What are my rights as a leaseholder?
Your rights are that no works should proceed on your block, nor any long-term agreements for services should be entered into by your landlord, without the consultation taking place. If the consultation does not take place, the landlord can only recover costs equal to £250 per tenant for major works, and £100 per tenant for qualifying long-term agreements.
What are my responsibilities regarding Section 20 as a Director as a Director of an RMC or RTM?
Your responsibility is to ensure that Section 20 is observed, and the consultation requirements are met correctly.

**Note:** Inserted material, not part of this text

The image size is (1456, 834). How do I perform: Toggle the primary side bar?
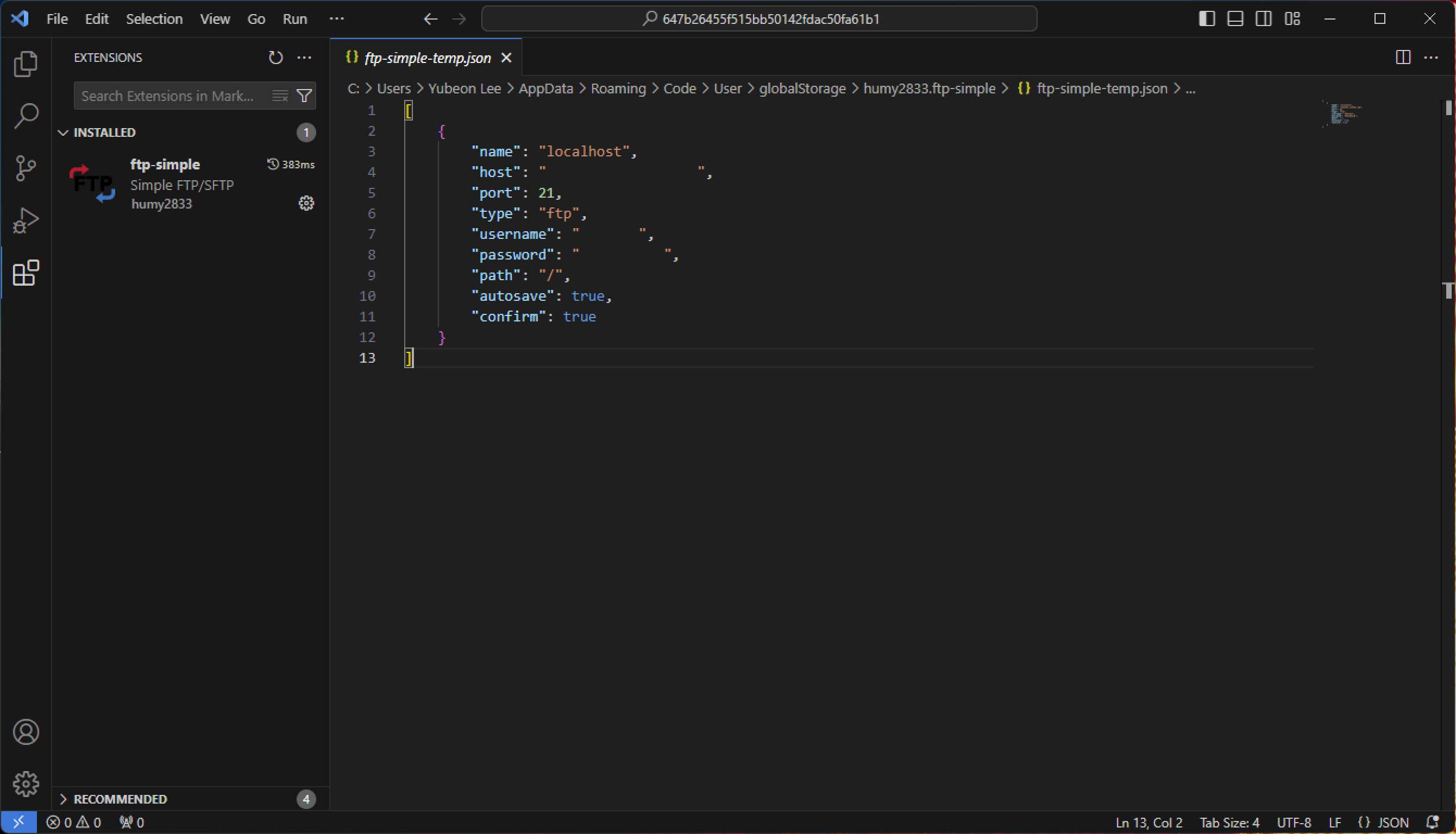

There is no statute of limitations with Section 20, so at any time I the future, a current or future tenant at a block can go the First Tier Tribunal in an effort to seek a determination that Section 20 was adhered to correctly and tenants have not been financially prejudiced.
A managing agent will usually execute the Section 20 consultation and deploy the major works to ensure that this is carried out swiftly and effectively.
How long will the consultation process take?
The consultation is split into three distinct stages, the first two with a statutory observation period of 30 days in between:
Stage 1 – The Notice of Intention to carry out works
This stage is designed to fully inform tenants of:
- The scope of works being carried out
- Why the Landlord considers the works necessary
- The rights of the tenant to make observations about this project (observations must be received within 30 days)
- The tenants’ rights to propose a contractor from whom to seek estimates for the works
Stage 2 – The Statement of Estimates
This stage is designed to keep tenants fully informed of progress and the likely costs of the works involved. It provides:
- A summary of the observations received from tenants to the Notice of Intention
- The list of all estimates obtained from the landlord and/or those nominated by tenants as part of the Notice of Intention
- A further 30-day period within which observations can be made about the estimates
The legislation dictates that the lowest estimate must be used for the works, which when you consider all estimates have been based on identical specifications, should be directly comparable.
Stage 3 – The Reason for Awarding the Contract
This stage is only used if the landlord decides not to go with the lowest estimate. It explains the Landlord’s decision to use a contractor who is not the cheapest; possible reasons could be:
- The contractor may not be able to honour the timescales for the works to be completed.
- A slightly more expensive contractor may offer a longer guarantee period.
- A contractor may have gone out of business
- A contractor may not be operating with the correct health and safety guidelines
A Section 20 consultation can be successfully executed in as little as 60 days if there are no legitimate objections lodged by tenants.
How does Section 20 apply when choosing a managing agent?
Section 20 will only apply to choosing a managing agent if the intention is to keep them in place for longer than 12 months, and their fee will cost any one leaseholder more than £100 in the first accounting period.
Under normal circumstances, managing agents work on 12-month management agreements, which can be renewed at the expiry of term. It is unusual for a managing agent to have an agreement that qualifies as Long-Term Agreement under Section 20.